■ **Aim**:
Reproduce the following records verbatim, beginning at the line that contains "Select the 0.00 amount under period 11/2566" and stopping after the line that contains "Action: [x=424, y=383]".

########################################

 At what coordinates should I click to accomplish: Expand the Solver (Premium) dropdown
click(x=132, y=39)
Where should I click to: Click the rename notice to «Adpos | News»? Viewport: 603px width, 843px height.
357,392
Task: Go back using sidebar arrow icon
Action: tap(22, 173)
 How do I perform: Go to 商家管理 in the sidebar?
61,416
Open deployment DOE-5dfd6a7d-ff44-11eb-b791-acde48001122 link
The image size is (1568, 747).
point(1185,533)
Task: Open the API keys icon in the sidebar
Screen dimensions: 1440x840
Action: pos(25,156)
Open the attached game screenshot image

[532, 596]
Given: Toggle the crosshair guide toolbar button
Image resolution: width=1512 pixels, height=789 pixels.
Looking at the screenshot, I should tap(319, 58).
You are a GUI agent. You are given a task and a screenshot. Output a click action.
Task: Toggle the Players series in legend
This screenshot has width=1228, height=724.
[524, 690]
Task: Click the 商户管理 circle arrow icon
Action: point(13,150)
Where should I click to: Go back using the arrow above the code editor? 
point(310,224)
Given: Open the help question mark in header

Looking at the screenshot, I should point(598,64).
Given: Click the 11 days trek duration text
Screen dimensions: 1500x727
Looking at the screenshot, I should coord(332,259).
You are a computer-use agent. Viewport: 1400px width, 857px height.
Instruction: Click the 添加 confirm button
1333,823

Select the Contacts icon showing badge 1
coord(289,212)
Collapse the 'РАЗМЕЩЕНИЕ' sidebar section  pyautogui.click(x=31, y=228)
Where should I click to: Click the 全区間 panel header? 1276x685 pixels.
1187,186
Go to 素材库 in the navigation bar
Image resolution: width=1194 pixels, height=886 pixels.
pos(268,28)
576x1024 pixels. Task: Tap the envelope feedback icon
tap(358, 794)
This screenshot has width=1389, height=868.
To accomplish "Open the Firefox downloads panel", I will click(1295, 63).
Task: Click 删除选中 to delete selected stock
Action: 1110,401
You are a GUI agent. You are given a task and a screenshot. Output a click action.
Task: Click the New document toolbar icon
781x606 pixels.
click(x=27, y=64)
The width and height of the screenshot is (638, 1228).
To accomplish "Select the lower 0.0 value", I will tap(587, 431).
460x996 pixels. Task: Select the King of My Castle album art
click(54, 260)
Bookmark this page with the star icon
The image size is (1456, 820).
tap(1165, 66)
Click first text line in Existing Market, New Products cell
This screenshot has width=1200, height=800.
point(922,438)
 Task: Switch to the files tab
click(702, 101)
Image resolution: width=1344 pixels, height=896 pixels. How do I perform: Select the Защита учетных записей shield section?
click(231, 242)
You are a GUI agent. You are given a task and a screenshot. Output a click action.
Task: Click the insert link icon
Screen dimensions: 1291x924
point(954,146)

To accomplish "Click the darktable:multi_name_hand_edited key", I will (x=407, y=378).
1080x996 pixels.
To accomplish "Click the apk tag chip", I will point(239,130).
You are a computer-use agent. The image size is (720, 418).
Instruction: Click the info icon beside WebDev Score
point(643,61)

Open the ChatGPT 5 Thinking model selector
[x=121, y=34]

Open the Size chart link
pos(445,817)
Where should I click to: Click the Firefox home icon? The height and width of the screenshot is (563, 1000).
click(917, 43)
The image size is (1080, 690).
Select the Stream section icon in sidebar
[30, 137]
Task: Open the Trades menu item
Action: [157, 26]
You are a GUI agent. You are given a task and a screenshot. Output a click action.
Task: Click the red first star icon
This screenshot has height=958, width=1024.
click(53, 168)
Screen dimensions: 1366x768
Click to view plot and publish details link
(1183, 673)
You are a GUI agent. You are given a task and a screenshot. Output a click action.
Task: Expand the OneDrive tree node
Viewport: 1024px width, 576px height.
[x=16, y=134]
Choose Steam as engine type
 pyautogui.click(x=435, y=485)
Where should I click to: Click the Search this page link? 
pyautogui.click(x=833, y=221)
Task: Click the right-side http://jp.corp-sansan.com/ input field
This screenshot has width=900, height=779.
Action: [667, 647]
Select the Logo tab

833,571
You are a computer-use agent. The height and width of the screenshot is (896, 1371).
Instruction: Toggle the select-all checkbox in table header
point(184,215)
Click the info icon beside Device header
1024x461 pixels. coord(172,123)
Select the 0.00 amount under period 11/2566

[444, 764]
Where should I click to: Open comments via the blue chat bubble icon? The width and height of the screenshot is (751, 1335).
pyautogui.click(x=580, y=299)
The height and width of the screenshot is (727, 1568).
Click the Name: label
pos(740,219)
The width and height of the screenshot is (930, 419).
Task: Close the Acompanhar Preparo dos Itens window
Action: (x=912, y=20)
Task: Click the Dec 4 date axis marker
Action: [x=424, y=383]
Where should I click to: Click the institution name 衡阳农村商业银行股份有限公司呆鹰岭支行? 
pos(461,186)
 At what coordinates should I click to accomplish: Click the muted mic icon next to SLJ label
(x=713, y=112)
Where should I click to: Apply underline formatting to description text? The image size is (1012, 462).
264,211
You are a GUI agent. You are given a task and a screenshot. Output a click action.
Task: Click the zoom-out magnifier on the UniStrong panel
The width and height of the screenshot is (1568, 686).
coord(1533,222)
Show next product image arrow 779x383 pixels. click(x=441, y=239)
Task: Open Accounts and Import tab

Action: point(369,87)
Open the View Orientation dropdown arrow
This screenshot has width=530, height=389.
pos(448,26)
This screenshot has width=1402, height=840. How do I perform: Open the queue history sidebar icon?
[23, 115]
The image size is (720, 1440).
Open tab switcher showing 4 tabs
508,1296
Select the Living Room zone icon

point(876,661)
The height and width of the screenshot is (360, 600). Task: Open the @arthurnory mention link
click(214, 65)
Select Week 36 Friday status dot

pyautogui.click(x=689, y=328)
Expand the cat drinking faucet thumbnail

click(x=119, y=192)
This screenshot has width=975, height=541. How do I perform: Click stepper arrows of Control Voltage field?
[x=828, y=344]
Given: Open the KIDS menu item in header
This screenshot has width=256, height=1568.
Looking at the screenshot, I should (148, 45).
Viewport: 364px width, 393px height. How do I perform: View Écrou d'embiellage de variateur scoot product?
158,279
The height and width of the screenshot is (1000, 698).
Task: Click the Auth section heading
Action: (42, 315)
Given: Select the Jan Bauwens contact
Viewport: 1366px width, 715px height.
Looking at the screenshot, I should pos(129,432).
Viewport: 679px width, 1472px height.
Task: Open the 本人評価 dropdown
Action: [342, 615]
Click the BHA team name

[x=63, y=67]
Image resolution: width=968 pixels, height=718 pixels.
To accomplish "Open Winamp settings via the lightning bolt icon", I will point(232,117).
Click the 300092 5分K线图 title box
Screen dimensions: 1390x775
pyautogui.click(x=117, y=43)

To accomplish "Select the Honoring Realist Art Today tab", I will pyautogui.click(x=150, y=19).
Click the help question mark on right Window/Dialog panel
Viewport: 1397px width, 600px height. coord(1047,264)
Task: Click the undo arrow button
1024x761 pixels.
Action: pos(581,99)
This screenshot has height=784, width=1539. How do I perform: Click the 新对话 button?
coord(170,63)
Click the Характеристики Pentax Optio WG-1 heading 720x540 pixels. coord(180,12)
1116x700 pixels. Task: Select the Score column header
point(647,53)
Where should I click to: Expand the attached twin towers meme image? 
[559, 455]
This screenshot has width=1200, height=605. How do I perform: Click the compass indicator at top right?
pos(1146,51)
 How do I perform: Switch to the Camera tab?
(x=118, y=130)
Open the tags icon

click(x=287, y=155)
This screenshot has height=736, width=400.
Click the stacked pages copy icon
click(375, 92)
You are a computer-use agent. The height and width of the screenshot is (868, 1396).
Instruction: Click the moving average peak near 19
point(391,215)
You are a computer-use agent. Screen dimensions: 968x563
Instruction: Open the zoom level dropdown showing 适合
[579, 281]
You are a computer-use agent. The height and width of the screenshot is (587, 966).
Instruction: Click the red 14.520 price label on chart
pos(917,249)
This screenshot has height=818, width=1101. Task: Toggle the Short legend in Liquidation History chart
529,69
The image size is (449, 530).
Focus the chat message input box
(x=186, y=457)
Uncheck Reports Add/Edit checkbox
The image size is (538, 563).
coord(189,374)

########################################

■ **Final result**:
Select the 0.00 amount under period 11/2566

[444, 764]
Where should I click to: Open comments via the blue chat bubble icon? The width and height of the screenshot is (751, 1335).
pyautogui.click(x=580, y=299)
The height and width of the screenshot is (727, 1568).
Click the Name: label
pos(740,219)
The width and height of the screenshot is (930, 419).
Task: Close the Acompanhar Preparo dos Itens window
Action: (x=912, y=20)
Task: Click the Dec 4 date axis marker
Action: [x=424, y=383]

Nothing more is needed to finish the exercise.